──────── Dataset records

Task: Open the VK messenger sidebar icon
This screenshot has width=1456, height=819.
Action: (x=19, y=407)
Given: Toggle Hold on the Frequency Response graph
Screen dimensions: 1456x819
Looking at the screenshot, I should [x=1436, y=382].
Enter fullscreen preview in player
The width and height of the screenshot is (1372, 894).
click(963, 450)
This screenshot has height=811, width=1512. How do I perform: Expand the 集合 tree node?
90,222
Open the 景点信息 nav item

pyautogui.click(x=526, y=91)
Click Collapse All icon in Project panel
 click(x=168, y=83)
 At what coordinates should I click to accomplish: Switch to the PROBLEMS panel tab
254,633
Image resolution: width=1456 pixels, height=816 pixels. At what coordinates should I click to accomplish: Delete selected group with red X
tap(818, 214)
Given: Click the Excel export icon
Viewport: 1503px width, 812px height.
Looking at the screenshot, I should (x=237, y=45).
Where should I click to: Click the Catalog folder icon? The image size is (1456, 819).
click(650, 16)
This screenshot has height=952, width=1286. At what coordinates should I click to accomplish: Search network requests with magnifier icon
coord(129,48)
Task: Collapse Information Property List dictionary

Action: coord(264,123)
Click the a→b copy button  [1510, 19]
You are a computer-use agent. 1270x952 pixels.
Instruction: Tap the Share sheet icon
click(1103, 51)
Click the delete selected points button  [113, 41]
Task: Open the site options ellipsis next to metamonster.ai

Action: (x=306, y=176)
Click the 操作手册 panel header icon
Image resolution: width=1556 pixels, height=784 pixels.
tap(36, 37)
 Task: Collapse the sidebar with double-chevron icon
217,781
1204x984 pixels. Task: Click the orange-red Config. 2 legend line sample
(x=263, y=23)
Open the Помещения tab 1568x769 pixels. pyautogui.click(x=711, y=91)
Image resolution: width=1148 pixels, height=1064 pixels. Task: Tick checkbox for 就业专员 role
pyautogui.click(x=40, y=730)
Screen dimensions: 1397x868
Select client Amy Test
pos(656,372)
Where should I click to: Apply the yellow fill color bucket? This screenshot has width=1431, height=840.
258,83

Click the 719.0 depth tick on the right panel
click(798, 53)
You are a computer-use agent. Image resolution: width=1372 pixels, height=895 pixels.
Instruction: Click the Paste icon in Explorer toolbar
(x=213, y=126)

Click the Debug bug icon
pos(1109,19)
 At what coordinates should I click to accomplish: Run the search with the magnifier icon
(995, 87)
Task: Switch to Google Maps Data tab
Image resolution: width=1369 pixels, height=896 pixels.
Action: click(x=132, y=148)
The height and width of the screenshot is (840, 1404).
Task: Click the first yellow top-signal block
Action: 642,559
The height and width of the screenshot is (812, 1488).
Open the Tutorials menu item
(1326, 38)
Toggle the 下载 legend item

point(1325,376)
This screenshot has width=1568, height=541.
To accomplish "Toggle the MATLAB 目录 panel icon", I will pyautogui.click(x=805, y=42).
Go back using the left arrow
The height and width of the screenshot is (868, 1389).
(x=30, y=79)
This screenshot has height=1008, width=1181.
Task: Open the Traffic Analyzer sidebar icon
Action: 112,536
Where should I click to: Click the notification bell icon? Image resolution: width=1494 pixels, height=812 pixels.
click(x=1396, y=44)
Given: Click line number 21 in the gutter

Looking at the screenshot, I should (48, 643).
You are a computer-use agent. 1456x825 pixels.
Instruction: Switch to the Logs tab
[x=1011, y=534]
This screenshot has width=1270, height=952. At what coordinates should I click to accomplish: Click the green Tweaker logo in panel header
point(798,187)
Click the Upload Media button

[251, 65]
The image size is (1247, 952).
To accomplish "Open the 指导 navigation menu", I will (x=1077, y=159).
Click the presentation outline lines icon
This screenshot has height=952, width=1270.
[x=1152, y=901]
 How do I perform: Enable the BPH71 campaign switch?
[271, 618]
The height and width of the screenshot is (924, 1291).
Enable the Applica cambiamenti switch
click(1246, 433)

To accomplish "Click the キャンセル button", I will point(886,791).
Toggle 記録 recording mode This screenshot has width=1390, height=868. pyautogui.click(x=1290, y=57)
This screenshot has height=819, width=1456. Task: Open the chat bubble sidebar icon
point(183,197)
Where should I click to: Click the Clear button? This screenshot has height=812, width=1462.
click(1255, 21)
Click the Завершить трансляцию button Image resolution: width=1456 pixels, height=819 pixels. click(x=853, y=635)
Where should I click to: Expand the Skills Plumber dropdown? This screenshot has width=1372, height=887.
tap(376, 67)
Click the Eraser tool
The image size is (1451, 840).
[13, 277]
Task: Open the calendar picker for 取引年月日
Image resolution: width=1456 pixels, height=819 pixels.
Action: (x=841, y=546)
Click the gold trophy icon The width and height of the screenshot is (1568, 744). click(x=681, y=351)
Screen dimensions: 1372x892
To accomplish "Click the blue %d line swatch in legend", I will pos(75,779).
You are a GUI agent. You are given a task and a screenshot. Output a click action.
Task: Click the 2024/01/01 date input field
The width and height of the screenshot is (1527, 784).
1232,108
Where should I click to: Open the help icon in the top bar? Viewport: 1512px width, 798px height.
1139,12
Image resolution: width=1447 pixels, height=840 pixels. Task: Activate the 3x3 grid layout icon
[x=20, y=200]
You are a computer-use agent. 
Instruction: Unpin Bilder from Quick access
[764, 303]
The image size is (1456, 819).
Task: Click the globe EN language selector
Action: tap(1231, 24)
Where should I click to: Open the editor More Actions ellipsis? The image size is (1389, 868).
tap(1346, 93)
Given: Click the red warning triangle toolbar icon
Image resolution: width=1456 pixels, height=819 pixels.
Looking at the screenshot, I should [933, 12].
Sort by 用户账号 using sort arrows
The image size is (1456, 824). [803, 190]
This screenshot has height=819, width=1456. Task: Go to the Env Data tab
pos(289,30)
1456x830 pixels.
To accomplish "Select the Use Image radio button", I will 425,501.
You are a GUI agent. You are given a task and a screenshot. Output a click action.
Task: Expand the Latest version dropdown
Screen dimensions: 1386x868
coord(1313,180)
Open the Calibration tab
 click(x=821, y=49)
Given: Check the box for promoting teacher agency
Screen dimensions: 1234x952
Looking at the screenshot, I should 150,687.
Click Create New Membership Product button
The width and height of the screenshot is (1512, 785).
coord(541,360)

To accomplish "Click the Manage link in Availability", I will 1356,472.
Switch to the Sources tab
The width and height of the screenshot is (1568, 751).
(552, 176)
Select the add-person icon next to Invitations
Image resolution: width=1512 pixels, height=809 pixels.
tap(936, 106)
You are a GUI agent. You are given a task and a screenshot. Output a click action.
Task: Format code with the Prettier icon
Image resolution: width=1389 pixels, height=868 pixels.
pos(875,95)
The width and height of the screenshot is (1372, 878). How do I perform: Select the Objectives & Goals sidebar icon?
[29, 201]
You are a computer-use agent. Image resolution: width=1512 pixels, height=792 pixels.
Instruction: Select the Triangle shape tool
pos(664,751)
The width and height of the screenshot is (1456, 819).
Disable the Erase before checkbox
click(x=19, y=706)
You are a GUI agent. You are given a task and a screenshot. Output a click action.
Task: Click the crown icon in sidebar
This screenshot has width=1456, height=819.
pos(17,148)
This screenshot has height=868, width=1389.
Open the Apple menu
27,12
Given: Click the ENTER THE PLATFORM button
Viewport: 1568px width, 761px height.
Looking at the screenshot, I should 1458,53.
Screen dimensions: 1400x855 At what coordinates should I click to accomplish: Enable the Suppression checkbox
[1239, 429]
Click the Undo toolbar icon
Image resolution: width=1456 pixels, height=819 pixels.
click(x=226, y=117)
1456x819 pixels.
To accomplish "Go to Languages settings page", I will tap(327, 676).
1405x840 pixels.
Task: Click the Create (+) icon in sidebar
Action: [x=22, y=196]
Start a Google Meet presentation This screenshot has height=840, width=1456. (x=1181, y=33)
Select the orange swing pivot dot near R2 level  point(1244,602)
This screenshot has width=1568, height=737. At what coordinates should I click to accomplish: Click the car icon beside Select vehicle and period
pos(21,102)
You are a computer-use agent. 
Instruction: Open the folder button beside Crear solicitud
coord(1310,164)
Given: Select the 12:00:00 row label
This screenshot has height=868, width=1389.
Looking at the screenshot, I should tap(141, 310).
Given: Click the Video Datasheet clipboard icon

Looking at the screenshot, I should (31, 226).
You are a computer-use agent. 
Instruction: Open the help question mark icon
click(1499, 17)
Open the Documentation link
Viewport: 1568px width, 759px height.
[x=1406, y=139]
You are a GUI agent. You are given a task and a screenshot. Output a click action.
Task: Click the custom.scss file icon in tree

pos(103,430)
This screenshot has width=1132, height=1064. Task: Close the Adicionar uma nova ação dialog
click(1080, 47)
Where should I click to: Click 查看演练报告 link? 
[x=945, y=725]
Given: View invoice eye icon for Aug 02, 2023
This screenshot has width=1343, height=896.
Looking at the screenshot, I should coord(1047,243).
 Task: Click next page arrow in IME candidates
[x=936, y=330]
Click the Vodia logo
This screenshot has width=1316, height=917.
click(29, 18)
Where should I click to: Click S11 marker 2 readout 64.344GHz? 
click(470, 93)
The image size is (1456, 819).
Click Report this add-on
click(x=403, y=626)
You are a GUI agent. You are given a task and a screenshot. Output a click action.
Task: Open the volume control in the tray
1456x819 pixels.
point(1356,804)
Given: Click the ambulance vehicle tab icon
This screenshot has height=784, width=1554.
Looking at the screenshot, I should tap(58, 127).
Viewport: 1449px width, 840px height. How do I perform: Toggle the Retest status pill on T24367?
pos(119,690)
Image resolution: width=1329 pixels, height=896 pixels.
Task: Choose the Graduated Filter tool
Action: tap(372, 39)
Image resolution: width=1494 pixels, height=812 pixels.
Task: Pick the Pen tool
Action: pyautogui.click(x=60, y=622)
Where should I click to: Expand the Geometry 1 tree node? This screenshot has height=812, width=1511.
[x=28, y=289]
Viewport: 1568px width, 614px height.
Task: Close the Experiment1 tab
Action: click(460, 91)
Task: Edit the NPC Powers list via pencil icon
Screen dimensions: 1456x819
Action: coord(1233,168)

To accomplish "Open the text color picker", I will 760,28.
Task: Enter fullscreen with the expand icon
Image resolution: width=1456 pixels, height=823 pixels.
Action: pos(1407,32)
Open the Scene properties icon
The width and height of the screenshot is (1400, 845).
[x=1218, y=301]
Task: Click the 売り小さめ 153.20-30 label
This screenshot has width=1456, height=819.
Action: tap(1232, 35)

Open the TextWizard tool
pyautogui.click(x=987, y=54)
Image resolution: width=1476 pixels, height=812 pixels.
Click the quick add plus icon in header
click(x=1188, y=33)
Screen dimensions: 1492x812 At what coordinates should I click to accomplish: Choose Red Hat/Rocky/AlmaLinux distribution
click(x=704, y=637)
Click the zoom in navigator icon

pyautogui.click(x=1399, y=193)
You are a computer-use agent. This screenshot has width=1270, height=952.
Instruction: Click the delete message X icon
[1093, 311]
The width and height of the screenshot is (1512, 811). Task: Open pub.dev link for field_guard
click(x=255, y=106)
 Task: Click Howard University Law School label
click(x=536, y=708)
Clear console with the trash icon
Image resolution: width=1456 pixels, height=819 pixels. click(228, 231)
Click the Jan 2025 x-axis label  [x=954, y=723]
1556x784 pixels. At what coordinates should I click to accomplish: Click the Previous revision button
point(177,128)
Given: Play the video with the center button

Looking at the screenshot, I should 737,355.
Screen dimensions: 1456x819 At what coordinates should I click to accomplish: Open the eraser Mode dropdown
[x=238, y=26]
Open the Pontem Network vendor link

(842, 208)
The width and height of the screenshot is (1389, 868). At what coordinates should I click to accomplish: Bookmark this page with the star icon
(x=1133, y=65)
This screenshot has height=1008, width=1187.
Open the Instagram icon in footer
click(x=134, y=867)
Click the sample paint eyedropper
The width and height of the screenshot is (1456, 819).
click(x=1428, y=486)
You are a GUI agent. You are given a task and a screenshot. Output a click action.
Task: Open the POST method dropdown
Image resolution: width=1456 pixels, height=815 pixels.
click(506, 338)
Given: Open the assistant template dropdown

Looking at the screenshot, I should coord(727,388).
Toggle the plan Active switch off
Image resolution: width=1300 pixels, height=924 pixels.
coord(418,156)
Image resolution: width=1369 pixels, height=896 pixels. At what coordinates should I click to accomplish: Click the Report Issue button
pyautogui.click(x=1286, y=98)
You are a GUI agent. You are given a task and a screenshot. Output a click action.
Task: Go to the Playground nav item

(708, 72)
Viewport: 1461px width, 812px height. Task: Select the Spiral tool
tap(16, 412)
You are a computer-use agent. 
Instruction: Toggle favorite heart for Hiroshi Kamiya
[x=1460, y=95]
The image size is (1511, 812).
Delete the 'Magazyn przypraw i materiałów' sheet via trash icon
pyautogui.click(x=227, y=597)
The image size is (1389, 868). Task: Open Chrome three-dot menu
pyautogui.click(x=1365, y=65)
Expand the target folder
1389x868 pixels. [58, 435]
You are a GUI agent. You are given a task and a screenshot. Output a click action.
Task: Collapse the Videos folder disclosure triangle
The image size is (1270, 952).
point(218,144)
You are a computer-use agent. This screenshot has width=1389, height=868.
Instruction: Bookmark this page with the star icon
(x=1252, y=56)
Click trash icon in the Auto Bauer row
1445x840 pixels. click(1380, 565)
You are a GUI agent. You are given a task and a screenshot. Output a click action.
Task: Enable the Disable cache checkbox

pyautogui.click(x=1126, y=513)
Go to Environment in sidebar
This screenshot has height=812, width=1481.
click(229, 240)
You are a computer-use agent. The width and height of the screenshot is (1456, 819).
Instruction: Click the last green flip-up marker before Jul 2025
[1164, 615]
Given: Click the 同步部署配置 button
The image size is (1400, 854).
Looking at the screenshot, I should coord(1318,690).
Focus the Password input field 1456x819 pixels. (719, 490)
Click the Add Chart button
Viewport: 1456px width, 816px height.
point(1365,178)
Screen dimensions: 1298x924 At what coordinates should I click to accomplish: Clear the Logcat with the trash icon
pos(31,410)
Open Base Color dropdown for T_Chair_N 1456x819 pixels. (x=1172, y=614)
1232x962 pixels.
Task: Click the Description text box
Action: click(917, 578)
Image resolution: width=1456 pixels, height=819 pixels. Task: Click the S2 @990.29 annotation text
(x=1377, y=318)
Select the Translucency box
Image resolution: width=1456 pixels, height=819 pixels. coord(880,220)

────────────────

Directions: Once you have counted the lines of the records that contain the word "picker", give the count and nothing else.

Result for this task: 2